Politics and Farce
March 1, 2013
The first weeks of 2013 will go down in the history of European politics as a time of extremely difficult negotiations on the shape of the EU’s future budget, the unexpected abdication of Pope Benedict XVI, and the opening of a new front in the fight against Islamist fundamentalists in North Africa.
At the same time, unemployment in Poland exceeded 14 percent, the highest in recent years, public optimism slumped, and the ruling Civic Platform (PO) party for the first time in many months started to slip back in the polls to no more than several percentage points ahead of the opposition.

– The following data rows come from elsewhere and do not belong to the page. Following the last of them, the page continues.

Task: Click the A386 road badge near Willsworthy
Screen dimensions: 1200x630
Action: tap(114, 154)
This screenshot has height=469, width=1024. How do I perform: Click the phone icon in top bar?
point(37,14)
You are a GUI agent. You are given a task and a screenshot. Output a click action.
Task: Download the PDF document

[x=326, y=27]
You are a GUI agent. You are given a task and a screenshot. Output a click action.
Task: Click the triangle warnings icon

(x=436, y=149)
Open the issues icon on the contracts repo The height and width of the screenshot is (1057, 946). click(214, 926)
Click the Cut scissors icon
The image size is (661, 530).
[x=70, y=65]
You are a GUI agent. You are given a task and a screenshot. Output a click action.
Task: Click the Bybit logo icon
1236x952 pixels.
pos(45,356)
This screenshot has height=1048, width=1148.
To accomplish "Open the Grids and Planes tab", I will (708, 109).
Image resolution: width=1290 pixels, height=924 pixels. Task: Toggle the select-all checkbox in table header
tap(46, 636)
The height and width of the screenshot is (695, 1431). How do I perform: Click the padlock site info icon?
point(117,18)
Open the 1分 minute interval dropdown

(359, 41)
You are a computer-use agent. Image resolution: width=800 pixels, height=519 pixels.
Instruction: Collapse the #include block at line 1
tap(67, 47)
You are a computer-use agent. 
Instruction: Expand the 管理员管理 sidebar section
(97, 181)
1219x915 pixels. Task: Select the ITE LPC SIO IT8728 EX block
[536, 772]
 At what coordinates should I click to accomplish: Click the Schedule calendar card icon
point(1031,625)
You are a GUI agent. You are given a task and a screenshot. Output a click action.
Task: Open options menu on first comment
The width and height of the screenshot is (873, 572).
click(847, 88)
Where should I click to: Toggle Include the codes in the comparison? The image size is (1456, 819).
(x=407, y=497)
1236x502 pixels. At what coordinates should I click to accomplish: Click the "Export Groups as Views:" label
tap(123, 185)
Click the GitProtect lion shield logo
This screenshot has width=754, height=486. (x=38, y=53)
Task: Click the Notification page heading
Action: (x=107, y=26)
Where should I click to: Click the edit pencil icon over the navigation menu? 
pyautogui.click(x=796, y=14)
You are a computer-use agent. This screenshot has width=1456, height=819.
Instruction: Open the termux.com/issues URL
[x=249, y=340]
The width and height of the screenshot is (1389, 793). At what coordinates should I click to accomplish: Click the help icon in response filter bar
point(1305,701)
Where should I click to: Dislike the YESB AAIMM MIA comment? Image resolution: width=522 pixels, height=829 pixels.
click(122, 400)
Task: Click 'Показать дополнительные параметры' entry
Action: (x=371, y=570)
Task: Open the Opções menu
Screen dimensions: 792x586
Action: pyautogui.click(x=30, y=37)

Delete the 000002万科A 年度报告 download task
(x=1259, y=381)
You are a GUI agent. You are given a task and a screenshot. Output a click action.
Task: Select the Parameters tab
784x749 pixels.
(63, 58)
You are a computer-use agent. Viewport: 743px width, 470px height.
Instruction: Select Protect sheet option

But top of the TV and newspaper headlines was a raging debate about whether a transgender person can become a deputy speaker of the lower house of the Polish parliament.
Anna Grodzka, a deputy from the Palikot Movement—a party set up by Janusz Palikot, a controversial businessman with a taste for high-profile scandal—was on the covers of the biggest Polish dailies and weeklies in late January and early February. In her previous life—as Grodzka put it herself—she was Krzysztof Bęgowski, an activist in the youth wings of Poland’s communist party, which ruled the country from 1945 to 1989, and then of the Democratic Left Alliance (SLD), the communist party’s successor after the 1989 collapse of the communist regime. She was also successful in business, largely thanks to her party connections established in late 1980s. In 2011, several years after changing her sex and name, she made it into parliament on a Palikot Movement ticket.
In recent months, the Palikot Movement—a party regarded by some analysts as a here-today-gone-tomorrow political experiment expected to disappear from public life after the next elections—has been hemorrhaging support in the polls. The party needed a fresh scandal. Under the pretext that Wanda Nowicka, the party’s deputy speaker in the lower house, had accepted a bonus of slightly over 10,000 euros for her work in 2012, Janusz Palikot launched into a display of righteous indignation. Palikot, who is accused by many, including his former wife, of shady financial machinations involving tens of millions of zlotys, demanded that Nowicka should be removed from her post and replaced by Grodzka.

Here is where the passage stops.